Apportionment of Costs
[34] Although it was the Tenant’s actions that necessitated the relief sought in respect of the Rooftop Access Issue, the Landlord did enter into lease terms with the Tenant that it could not honour based on the terms of the Landlord’s existing leases with the Rooftop Tenants. To that extent, some responsibility can be placed on the Landlord for the dispute escalating in the manner that it did. However, the Tenant’s unilateral actions were of most immediate concern in terms of the need for the Rooftop Tenants to become involved.
[35] I find the Tenant to be 75% responsible and the Landlord to be 25% responsible for the costs incurred by the Rooftop Tenants. They are each ordered to pay their respective proportion of the fixed costs of each of Rogers and Freedom Mobile on a several basis. According to my calculations:
a. Rogers’ costs of $20,000 shall be paid as follows: $15,000 by the Tenant and $5,000 by the Landlord; and
b. Freedom Mobile’s costs of $15,000 shall be paid as follows: $11,250 by the Tenant and $3,750 by the Landlord.
These costs shall be paid within 30 days of this endorsement.
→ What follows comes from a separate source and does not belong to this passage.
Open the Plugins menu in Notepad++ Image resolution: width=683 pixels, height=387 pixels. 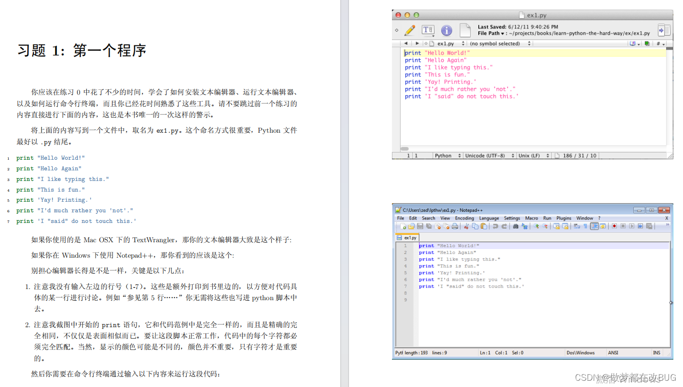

[36] This endorsement and the directions and orders contained in it shall have immediate effect as a court order without the necessity of the formal issuance and entry of an order, although an order may be taken out by any participant by following the procedure under Rule 59.
Kimmel J.
Date: August 18, 2022
[^1]: Rogers points out that, in fact, the extent of the intervenor’s resources is generally irrelevant: see Canadian Union of Postal Workers. I would expect, if relevant, it would be on the question of whether the intervenor should be ordered to pay costs, and far less so on the question of whether they are entitled to costs, or the amount they should pay. I do not consider the resources of Rogers and Freedom Mobile and their ability to “absorb” the costs of having to participate in the Lease Applications to protect their interests to be a relevant consideration in this case.